- **Work request**
Take the records below and retype them line by line, from the first line through the one containing "Click the Not"; stop there.

- **Raw data**

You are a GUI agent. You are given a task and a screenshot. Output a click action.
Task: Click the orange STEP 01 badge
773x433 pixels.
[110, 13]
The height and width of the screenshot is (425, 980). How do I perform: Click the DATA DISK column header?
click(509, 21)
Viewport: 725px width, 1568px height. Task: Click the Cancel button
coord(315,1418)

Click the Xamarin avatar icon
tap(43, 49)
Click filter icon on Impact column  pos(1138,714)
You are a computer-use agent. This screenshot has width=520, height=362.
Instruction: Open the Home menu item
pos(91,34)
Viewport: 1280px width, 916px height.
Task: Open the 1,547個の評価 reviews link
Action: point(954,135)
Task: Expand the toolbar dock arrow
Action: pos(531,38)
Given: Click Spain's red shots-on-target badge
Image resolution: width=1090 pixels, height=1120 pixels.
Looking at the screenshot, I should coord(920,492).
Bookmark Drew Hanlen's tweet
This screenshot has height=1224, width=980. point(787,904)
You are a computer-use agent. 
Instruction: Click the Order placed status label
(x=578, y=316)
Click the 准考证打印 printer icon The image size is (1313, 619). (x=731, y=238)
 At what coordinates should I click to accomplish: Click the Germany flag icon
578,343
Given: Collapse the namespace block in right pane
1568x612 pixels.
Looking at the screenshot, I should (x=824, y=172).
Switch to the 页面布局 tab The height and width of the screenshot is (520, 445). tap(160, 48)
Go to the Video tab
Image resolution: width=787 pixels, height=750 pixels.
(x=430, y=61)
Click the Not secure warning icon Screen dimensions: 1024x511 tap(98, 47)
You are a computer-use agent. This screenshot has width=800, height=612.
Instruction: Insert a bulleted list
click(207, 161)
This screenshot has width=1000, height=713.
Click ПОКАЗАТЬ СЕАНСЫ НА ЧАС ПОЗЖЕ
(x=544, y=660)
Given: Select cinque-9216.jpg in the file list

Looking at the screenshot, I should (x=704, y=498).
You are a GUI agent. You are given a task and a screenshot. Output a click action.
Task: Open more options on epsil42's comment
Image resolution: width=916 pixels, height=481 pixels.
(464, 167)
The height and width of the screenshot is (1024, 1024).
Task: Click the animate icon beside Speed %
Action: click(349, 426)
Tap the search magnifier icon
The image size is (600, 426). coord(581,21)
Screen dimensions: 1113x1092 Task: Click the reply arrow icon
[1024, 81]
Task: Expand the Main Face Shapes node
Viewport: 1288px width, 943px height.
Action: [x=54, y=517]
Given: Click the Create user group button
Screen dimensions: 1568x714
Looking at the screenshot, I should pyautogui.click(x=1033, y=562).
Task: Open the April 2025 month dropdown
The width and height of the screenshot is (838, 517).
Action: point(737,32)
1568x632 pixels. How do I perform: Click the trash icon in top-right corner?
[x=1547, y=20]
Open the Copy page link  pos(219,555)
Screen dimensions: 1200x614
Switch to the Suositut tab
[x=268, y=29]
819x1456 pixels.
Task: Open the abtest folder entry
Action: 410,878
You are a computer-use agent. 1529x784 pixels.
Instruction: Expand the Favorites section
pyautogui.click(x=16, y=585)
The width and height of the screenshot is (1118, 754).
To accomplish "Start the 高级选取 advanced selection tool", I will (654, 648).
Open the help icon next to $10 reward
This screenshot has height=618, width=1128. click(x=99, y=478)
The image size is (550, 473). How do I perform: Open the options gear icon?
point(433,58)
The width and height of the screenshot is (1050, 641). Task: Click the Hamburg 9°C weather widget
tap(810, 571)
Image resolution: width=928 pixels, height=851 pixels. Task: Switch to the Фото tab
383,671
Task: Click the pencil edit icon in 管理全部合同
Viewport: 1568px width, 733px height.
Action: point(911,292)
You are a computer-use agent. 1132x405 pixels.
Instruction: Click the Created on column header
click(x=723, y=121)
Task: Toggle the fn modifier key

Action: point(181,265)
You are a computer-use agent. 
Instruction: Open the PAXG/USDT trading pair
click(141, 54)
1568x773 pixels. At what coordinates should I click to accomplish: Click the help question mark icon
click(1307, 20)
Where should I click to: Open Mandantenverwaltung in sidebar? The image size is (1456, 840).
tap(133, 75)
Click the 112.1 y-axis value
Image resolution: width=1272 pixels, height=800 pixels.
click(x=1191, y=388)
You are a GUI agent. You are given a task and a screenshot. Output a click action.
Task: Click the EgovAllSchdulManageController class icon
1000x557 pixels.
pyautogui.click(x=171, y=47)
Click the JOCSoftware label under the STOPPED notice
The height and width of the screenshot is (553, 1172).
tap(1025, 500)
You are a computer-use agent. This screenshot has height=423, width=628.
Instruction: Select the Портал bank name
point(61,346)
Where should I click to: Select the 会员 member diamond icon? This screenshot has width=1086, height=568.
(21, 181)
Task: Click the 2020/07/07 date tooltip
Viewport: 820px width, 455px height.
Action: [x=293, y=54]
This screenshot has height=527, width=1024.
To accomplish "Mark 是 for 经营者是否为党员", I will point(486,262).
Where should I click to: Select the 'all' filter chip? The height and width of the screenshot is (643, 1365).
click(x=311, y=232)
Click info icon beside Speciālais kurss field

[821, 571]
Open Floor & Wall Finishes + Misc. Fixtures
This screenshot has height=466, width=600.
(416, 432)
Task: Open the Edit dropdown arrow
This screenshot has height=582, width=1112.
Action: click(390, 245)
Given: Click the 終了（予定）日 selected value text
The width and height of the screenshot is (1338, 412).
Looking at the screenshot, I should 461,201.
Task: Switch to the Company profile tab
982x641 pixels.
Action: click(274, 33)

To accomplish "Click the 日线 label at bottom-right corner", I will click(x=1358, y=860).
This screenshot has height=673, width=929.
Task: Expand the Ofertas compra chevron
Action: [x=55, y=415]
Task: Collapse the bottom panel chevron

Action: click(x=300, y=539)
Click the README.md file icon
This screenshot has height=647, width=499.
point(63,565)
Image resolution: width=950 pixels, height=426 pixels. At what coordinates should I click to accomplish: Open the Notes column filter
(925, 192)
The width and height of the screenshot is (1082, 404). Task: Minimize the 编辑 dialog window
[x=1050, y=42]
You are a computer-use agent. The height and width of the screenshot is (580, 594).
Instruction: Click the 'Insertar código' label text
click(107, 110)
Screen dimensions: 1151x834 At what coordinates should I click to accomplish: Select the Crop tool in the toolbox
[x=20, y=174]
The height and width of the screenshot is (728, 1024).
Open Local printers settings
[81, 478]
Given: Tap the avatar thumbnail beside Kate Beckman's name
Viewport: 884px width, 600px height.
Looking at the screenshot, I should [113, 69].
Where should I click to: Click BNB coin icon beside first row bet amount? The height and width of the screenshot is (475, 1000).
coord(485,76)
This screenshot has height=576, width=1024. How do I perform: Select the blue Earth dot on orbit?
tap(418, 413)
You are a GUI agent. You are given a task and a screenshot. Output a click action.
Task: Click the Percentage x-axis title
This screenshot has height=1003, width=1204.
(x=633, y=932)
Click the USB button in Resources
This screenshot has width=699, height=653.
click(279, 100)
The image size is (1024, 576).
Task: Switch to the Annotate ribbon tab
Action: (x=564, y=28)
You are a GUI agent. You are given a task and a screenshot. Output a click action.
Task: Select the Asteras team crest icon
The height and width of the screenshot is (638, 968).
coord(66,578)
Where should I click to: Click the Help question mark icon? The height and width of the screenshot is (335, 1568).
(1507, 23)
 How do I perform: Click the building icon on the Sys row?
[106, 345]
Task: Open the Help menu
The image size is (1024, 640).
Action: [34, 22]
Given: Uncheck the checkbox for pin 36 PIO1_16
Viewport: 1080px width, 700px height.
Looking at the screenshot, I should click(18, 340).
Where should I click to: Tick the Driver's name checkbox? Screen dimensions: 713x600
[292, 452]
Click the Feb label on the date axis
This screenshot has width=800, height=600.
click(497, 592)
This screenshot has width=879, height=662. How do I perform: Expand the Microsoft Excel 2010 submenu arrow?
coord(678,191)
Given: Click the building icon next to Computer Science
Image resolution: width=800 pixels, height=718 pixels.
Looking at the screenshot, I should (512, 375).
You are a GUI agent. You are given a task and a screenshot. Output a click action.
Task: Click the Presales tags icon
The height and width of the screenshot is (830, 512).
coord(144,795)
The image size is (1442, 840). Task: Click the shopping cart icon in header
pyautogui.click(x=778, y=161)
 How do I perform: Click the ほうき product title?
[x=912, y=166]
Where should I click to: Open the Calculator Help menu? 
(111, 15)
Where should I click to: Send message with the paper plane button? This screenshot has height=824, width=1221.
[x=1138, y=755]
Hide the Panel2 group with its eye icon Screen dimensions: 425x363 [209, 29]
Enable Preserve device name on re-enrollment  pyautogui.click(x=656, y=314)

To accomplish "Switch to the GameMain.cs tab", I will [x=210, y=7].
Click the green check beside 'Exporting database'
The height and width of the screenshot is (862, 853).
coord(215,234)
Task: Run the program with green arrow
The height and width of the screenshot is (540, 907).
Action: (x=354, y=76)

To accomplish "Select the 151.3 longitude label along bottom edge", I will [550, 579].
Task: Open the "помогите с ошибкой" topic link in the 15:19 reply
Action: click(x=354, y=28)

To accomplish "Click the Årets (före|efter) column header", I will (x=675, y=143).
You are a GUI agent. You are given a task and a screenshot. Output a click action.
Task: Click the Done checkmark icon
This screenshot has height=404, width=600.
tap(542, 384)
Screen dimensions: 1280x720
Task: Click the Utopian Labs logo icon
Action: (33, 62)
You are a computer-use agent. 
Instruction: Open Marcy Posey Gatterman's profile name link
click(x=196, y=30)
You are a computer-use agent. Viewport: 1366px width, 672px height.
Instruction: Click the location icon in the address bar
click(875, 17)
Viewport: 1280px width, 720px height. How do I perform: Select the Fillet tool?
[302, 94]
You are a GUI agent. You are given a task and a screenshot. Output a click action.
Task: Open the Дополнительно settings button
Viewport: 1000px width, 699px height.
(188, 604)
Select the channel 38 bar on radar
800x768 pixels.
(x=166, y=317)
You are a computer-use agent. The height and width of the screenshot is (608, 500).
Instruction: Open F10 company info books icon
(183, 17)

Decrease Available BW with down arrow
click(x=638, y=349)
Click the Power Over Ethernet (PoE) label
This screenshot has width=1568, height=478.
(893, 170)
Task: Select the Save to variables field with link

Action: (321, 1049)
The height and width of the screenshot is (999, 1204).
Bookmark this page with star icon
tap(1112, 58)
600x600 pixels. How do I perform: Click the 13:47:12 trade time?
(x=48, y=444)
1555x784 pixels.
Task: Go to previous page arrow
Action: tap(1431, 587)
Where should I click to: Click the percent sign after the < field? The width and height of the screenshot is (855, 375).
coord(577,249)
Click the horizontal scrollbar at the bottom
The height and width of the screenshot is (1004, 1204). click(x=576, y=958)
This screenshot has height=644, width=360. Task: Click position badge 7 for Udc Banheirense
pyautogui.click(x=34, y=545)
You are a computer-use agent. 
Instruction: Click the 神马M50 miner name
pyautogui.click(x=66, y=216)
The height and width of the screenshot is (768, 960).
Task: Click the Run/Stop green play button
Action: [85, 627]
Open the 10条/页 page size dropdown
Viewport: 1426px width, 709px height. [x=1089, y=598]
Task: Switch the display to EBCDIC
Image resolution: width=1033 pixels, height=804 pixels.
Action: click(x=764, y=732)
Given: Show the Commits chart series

- **Output of the exercise**
You are a GUI agent. You are given a task and a screenshot. Output a click action.
Task: Click the orange STEP 01 badge
773x433 pixels.
[110, 13]
The height and width of the screenshot is (425, 980). How do I perform: Click the DATA DISK column header?
click(509, 21)
Viewport: 725px width, 1568px height. Task: Click the Cancel button
coord(315,1418)

Click the Xamarin avatar icon
tap(43, 49)
Click filter icon on Impact column  pos(1138,714)
You are a computer-use agent. This screenshot has width=520, height=362.
Instruction: Open the Home menu item
pos(91,34)
Viewport: 1280px width, 916px height.
Task: Open the 1,547個の評価 reviews link
Action: point(954,135)
Task: Expand the toolbar dock arrow
Action: pos(531,38)
Given: Click Spain's red shots-on-target badge
Image resolution: width=1090 pixels, height=1120 pixels.
Looking at the screenshot, I should coord(920,492).
Bookmark Drew Hanlen's tweet
This screenshot has height=1224, width=980. point(787,904)
You are a computer-use agent. 
Instruction: Click the Order placed status label
(x=578, y=316)
Click the 准考证打印 printer icon The image size is (1313, 619). (x=731, y=238)
 At what coordinates should I click to accomplish: Click the Germany flag icon
578,343
Given: Collapse the namespace block in right pane
1568x612 pixels.
Looking at the screenshot, I should (x=824, y=172).
Switch to the 页面布局 tab The height and width of the screenshot is (520, 445). tap(160, 48)
Go to the Video tab
Image resolution: width=787 pixels, height=750 pixels.
(x=430, y=61)
Click the Not secure warning icon Screen dimensions: 1024x511 tap(98, 47)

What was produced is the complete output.